WHAT IS REQUIRED: Retype, without any change, the line that contains "Task: Click the Exp 2/30 expiry text" and every line that follows it to the end of the entries, and nothing else.

** Opening RECORDS PROVIDED block **

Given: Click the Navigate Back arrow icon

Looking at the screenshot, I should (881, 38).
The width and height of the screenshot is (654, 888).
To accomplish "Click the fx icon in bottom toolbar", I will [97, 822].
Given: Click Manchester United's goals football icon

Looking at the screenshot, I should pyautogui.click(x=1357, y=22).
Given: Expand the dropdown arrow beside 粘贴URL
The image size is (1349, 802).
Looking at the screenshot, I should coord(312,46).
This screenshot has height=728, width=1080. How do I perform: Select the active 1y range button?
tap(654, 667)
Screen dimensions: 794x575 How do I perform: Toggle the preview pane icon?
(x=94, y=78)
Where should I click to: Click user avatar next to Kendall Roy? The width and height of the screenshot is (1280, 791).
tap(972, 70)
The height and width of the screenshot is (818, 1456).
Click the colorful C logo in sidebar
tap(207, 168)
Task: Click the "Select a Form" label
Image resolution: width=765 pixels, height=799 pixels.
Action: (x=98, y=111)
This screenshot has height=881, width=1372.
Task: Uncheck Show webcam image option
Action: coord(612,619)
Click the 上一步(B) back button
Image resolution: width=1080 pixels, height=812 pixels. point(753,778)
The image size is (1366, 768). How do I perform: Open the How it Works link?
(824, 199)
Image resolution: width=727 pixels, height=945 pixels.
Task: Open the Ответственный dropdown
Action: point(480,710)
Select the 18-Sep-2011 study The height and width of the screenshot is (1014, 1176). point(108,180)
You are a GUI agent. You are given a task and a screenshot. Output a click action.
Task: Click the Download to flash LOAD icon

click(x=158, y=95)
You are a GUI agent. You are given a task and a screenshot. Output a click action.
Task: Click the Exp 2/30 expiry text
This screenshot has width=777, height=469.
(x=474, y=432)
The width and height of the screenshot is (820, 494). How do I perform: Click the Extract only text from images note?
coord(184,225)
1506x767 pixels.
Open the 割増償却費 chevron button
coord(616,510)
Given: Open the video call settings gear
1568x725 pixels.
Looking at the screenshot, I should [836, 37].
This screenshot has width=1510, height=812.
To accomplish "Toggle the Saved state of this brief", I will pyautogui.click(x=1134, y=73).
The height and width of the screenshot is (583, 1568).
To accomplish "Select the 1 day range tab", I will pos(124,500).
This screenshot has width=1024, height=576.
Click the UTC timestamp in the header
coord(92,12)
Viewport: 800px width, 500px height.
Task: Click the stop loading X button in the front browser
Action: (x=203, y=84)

** Closing RECORDS PROVIDED block **

SOLUTION:
Task: Click the Exp 2/30 expiry text
This screenshot has width=777, height=469.
(x=474, y=432)
The width and height of the screenshot is (820, 494). How do I perform: Click the Extract only text from images note?
coord(184,225)
1506x767 pixels.
Open the 割増償却費 chevron button
coord(616,510)
Given: Open the video call settings gear
1568x725 pixels.
Looking at the screenshot, I should [836, 37].
This screenshot has width=1510, height=812.
To accomplish "Toggle the Saved state of this brief", I will pyautogui.click(x=1134, y=73).
The height and width of the screenshot is (583, 1568).
To accomplish "Select the 1 day range tab", I will pos(124,500).
This screenshot has width=1024, height=576.
Click the UTC timestamp in the header
coord(92,12)
Viewport: 800px width, 500px height.
Task: Click the stop loading X button in the front browser
Action: (x=203, y=84)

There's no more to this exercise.